◆ PETIT EXERCICE 1 ◆
Réponds à ces questions sur le résumé ci-dessous :
(a) Quels arbres sont cultivés dans la plantation d'Eliane Devries ?
(b) Quelle actrice joue Camille ?
(c) Dans quelle ville Eliane raconte-t-elle l'histoire dix-huit ans plus tard ?

+ + + + + + +

Une plantation de caoutchouc en Indochine dans les années trente. Sa direction est entre les mains d'Eliane Devries ( Catherine Deneuve ), une femme mûre aux idées libérales, menant de main de maître sa plantation d'hévéas, autoritaire et forte, cassante mais blessée et qui, pour toutes sortes de raisons, a choisi de rester célibataire. Son existence, déjà très perturbée par la montée du nationalisme, va être bouleversée par l'arrivée d'un officier Jean-Baptiste Le Guen ( Vincent Perez ), dont elle tombe amoureuse, ainsi que Camille sa fille adoptive, une petite princesse annamite. Camille ( Linh Dan Phan ) va s'enfuir avec lui, traverser le pays en proie à la guerre civile et accoucher d'un bébé dans des conditions difficiles. L'enfant sera récupéré par l'armée française et confié à Eliane, tandis que sa mère opte pour la lutte clandestine. Dix-huit ans plus tard, à Genève, siège de la conférence de la paix, Eliane raconte cette histoire à l'enfant eurasien qui a grandi. Sa mère fait partie de la délégation vietnamienne mais il ne la rencontrera pas...

+ + + + + + +

◆ PETIT EXERCICE 2 ◆
Relève chaque ligne des entrées qui contient le mot "height".

Données sur les éléments et la position du texte:
+ + + + + + +

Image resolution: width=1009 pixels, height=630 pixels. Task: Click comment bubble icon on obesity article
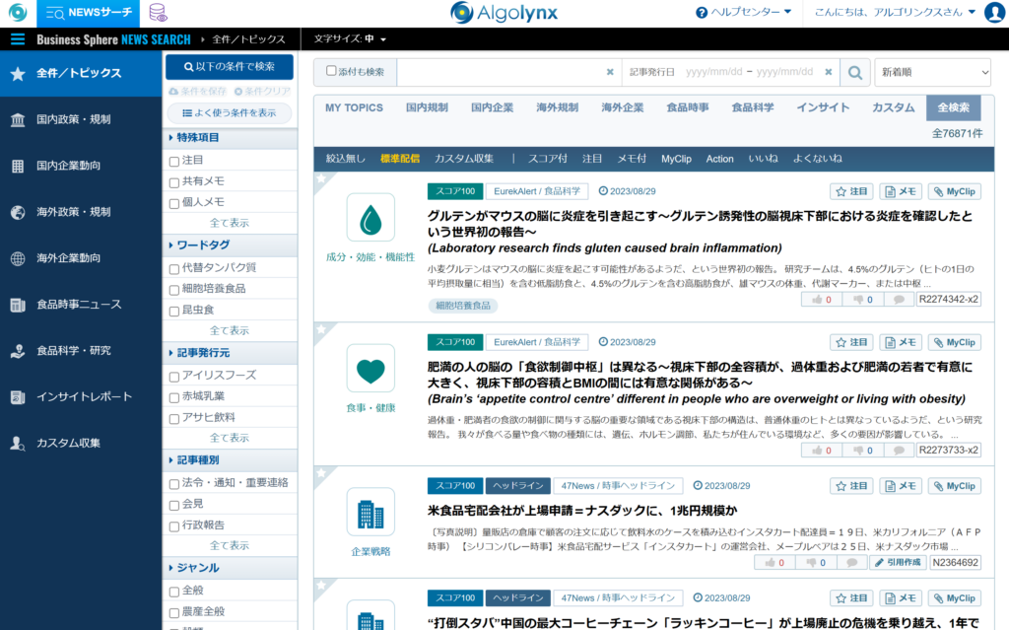(898, 451)
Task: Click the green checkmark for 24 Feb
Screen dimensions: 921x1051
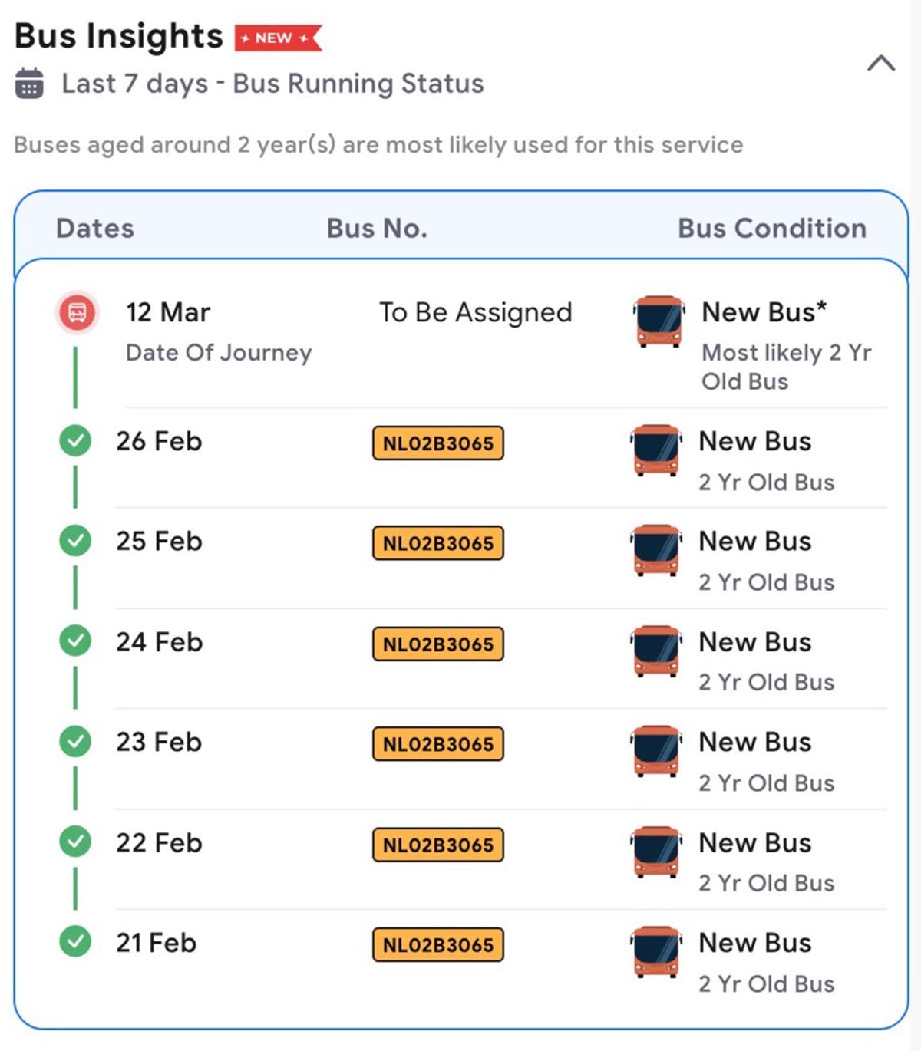Action: click(75, 641)
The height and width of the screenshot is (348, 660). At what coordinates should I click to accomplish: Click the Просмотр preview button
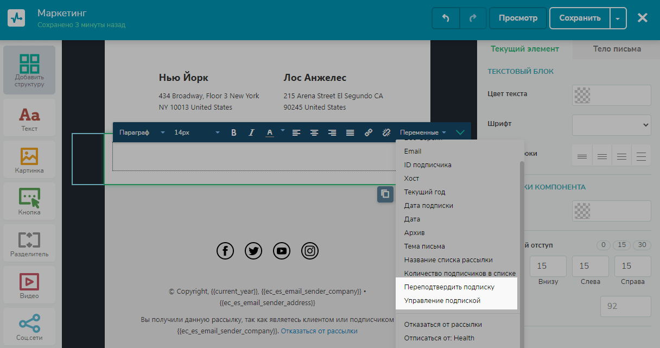518,18
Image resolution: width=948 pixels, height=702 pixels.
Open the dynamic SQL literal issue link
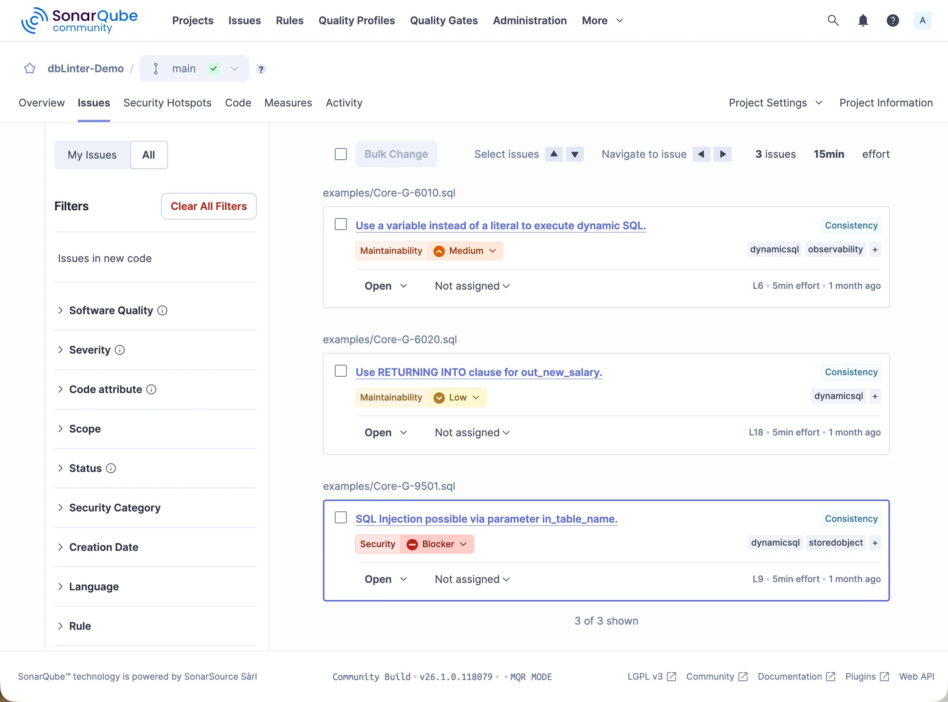(x=500, y=226)
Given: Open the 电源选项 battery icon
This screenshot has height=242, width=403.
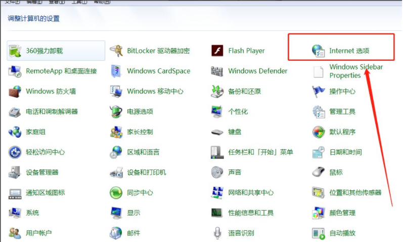Looking at the screenshot, I should (116, 111).
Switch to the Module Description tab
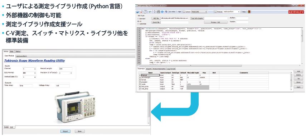306x137 pixels. coord(159,69)
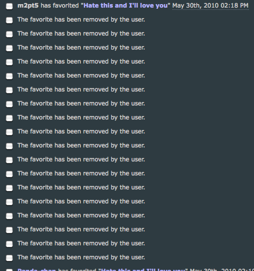
Task: Click the May 30th, 2010 02:18 PM timestamp
Action: pyautogui.click(x=210, y=5)
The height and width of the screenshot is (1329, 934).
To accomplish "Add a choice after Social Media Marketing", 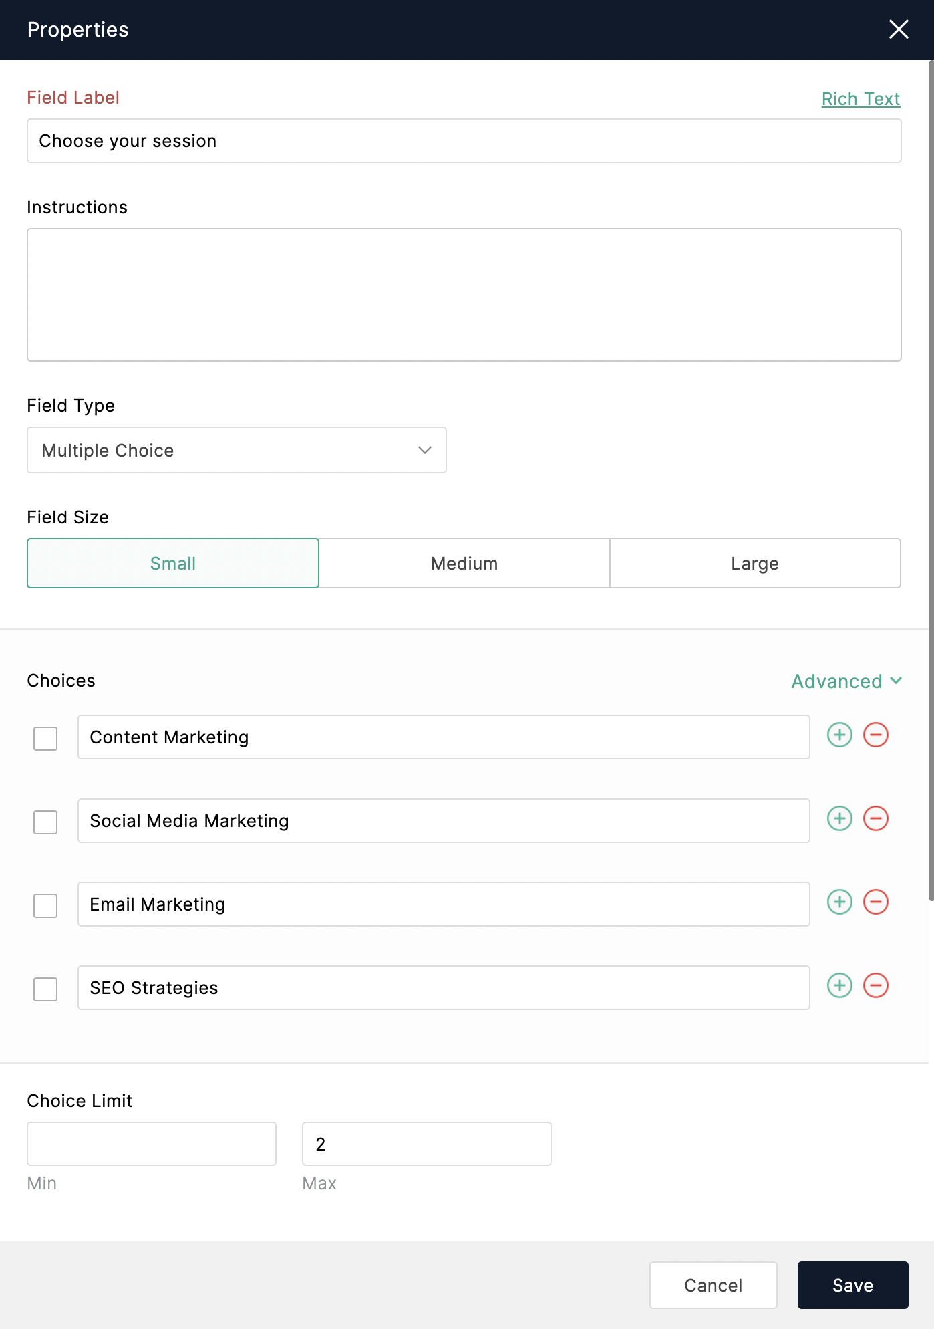I will coord(840,818).
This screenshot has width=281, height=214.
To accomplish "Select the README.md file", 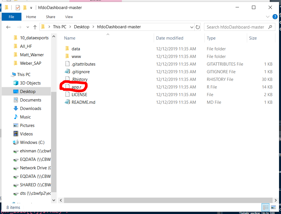I will click(83, 102).

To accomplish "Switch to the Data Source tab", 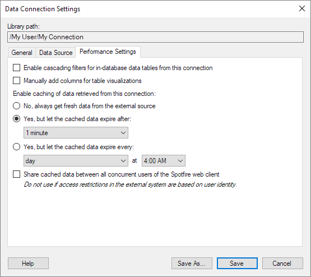I will pyautogui.click(x=55, y=53).
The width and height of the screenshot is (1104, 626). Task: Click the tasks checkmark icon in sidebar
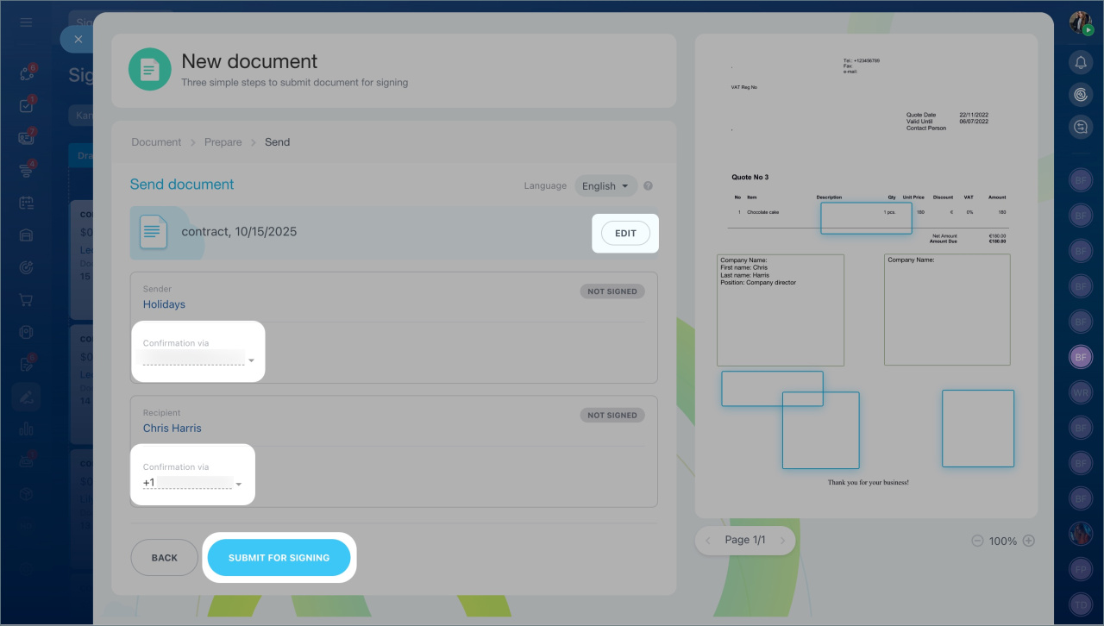pos(26,106)
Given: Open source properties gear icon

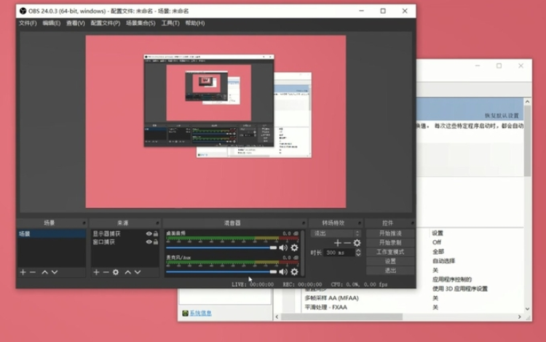Looking at the screenshot, I should point(116,272).
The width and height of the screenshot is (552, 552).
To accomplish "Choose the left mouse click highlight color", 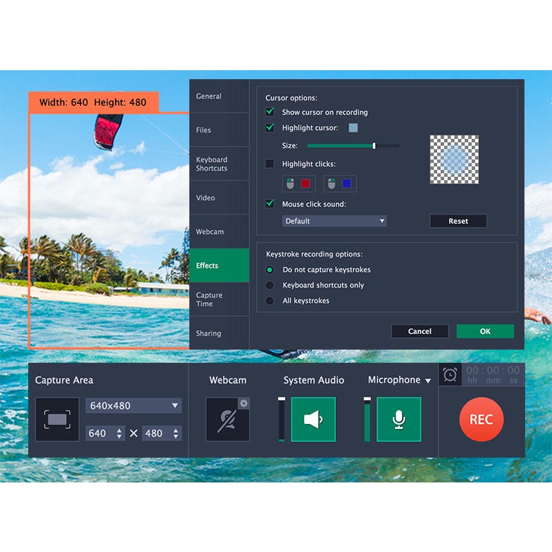I will [306, 184].
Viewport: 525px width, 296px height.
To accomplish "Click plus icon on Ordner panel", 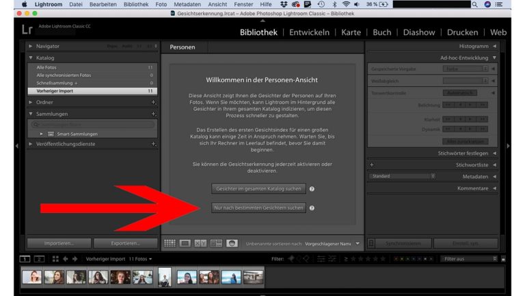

+ + + + + + +

◆ RÉPONSE ATTENDUE 1 ◆
(a) Des hévéas.
(b) Linh Dan Phan.
(c) À Genève.

◆ RÉPONSE ATTENDUE 2 ◆
Image resolution: width=1009 pixels, height=630 pixels. Task: Click comment bubble icon on obesity article
The height and width of the screenshot is (348, 660). At what coordinates should I click to accomplish: Click the Просмотр preview button
Image resolution: width=948 pixels, height=702 pixels.
This screenshot has height=242, width=403.
The height and width of the screenshot is (1329, 934).
This screenshot has width=281, height=214.
The width and height of the screenshot is (1104, 626). Task: Click the tasks checkmark icon in sidebar
The width and height of the screenshot is (552, 552).
Viewport: 525px width, 296px height.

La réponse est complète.